Word and element location records:
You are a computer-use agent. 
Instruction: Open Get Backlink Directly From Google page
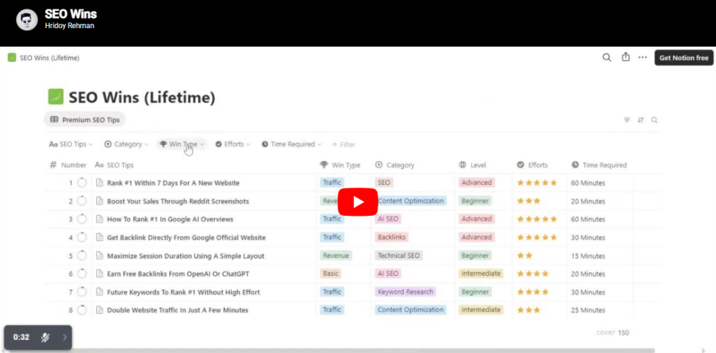tap(186, 238)
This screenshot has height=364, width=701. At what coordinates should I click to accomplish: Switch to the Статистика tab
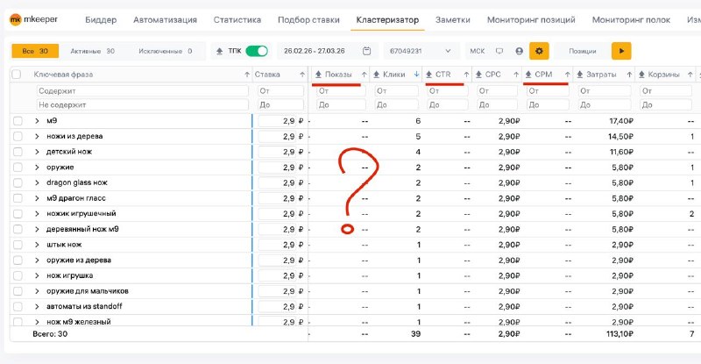tap(237, 19)
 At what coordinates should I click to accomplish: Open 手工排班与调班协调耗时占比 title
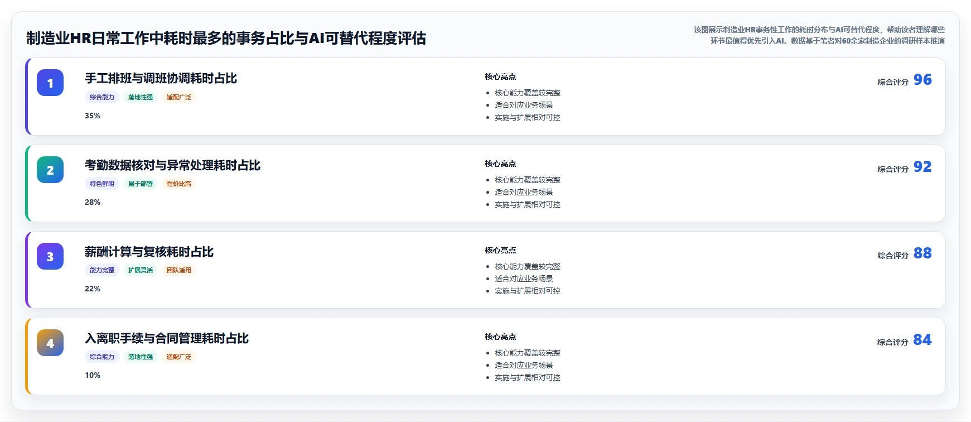pos(161,78)
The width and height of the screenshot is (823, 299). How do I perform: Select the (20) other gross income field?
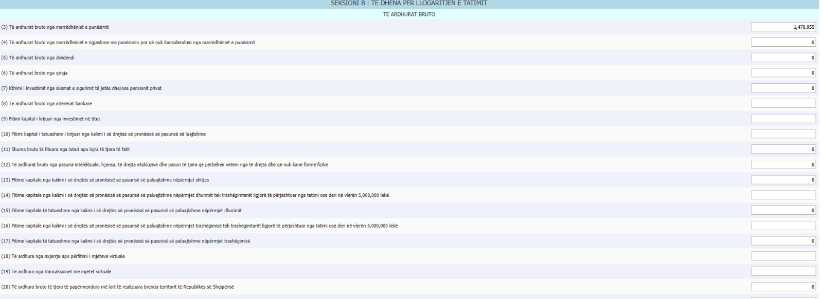(x=783, y=287)
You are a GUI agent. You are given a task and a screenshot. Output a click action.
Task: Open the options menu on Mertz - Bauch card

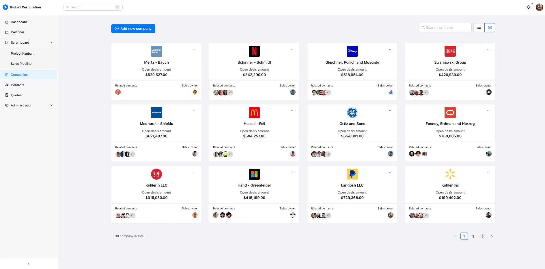coord(195,49)
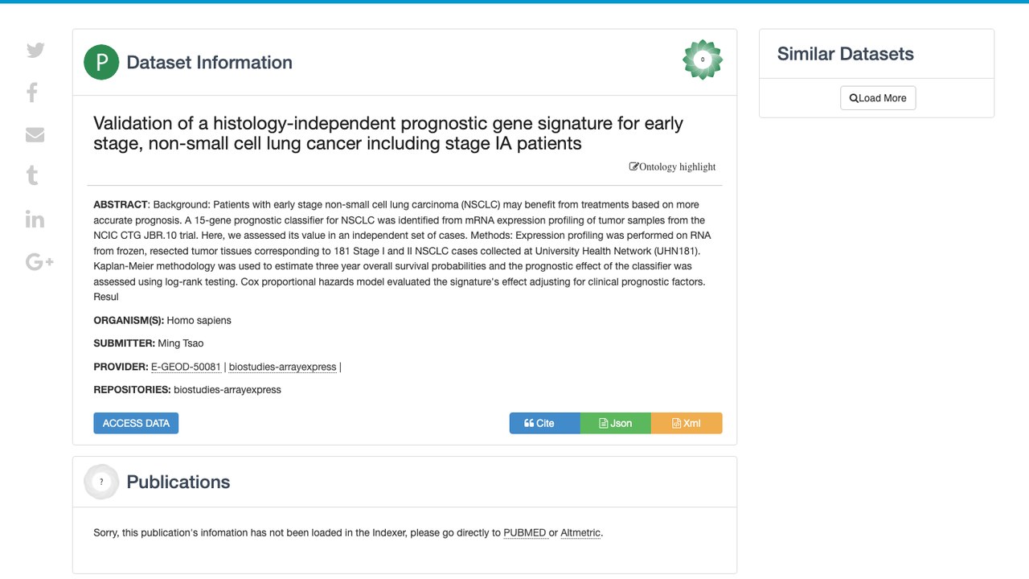Open the Altmetric link
This screenshot has height=579, width=1029.
tap(580, 532)
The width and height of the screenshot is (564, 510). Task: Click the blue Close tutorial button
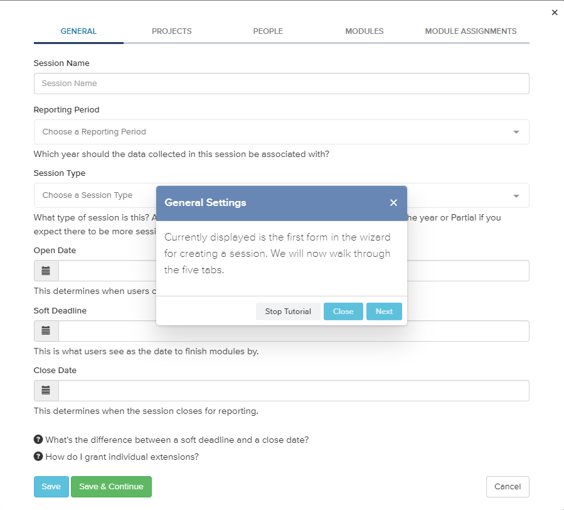(x=343, y=312)
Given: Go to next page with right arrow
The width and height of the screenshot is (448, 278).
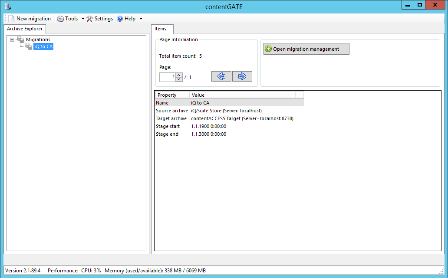Looking at the screenshot, I should 242,76.
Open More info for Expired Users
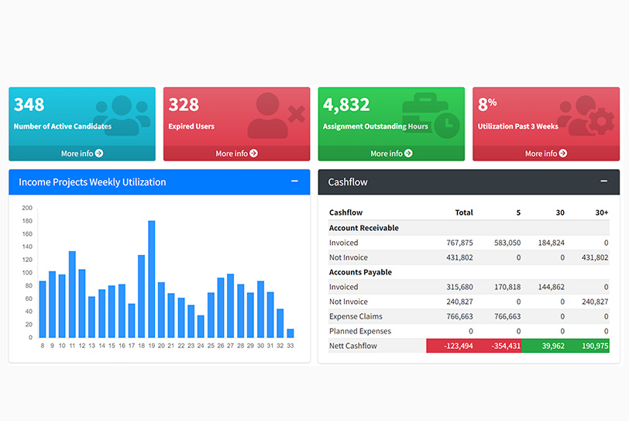 [236, 154]
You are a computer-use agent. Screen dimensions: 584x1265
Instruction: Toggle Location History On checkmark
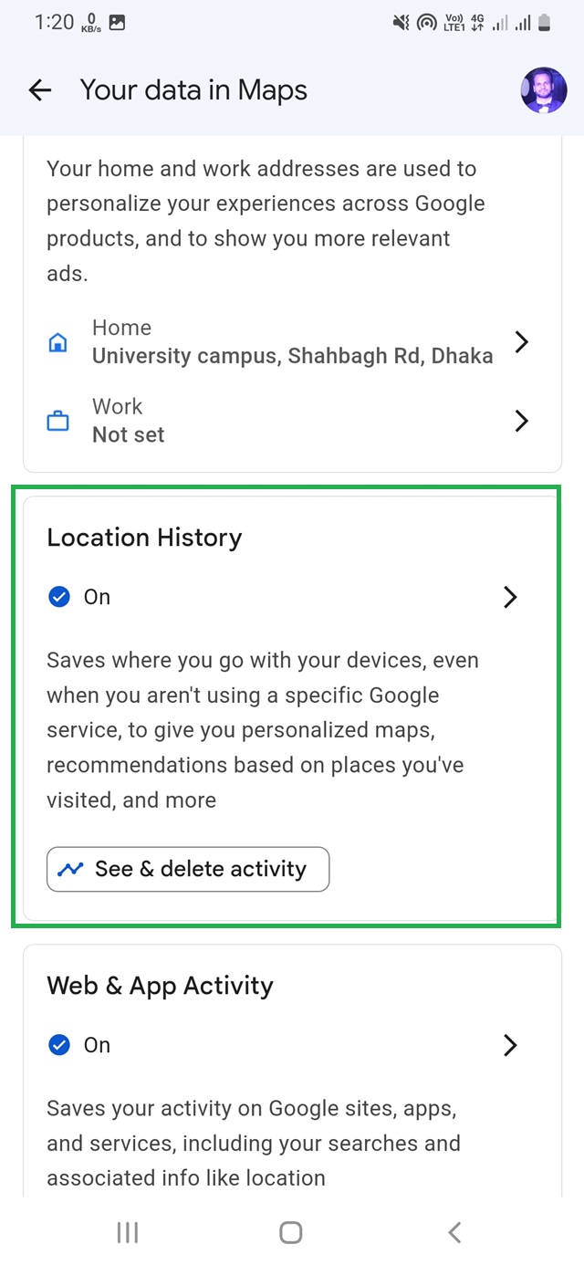tap(58, 597)
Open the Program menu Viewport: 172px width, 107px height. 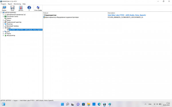[3, 4]
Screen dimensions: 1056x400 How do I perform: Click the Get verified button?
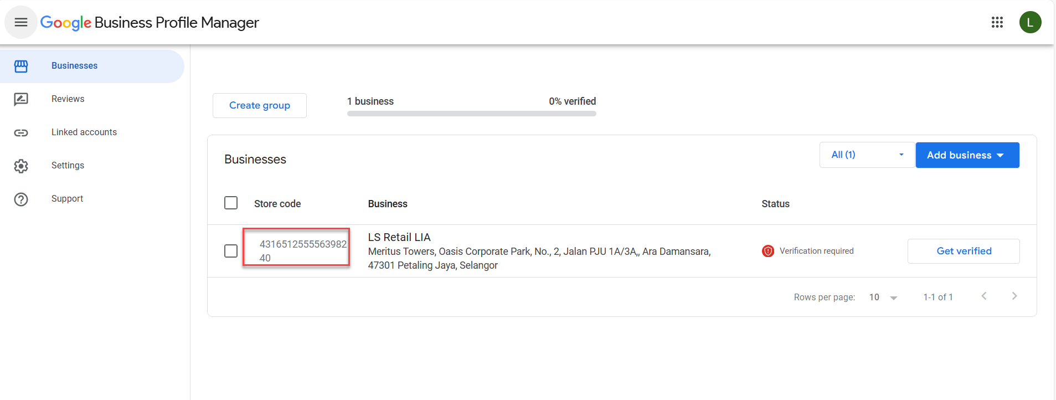click(x=964, y=251)
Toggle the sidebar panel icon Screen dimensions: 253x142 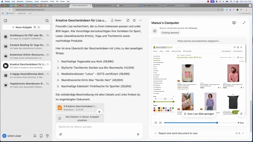(x=5, y=21)
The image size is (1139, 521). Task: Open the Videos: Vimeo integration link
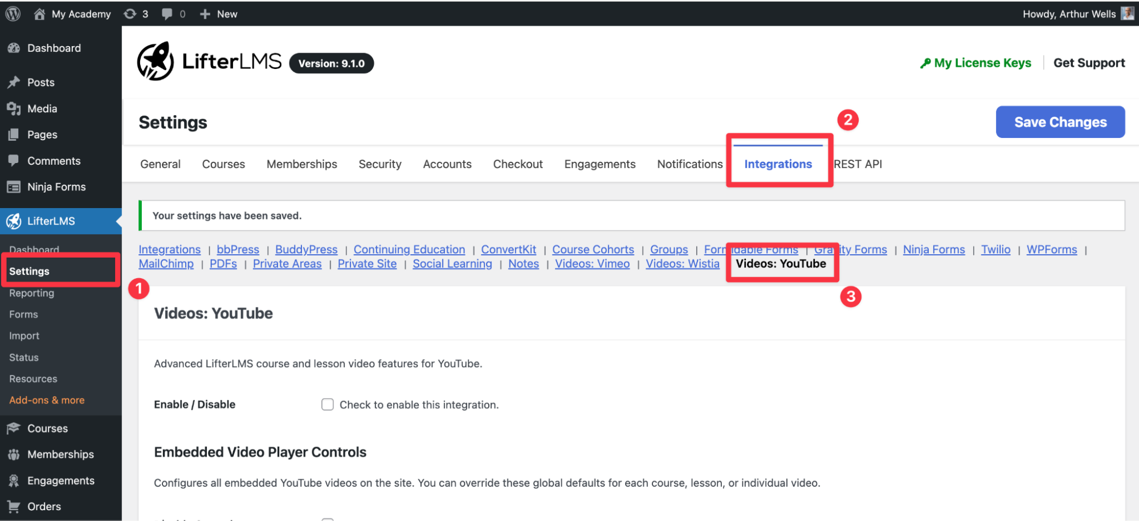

## [Aim]
Echo the lines of the data above that run from its first line through the line containing "tap(237, 19)", word for word, with both ends included. Leave the pictures out of your answer.

## [Result]
You are a computer-use agent. 
Instruction: Open Get Backlink Directly From Google page
tap(186, 238)
This screenshot has height=364, width=701. At what coordinates should I click to accomplish: Switch to the Статистика tab
tap(237, 19)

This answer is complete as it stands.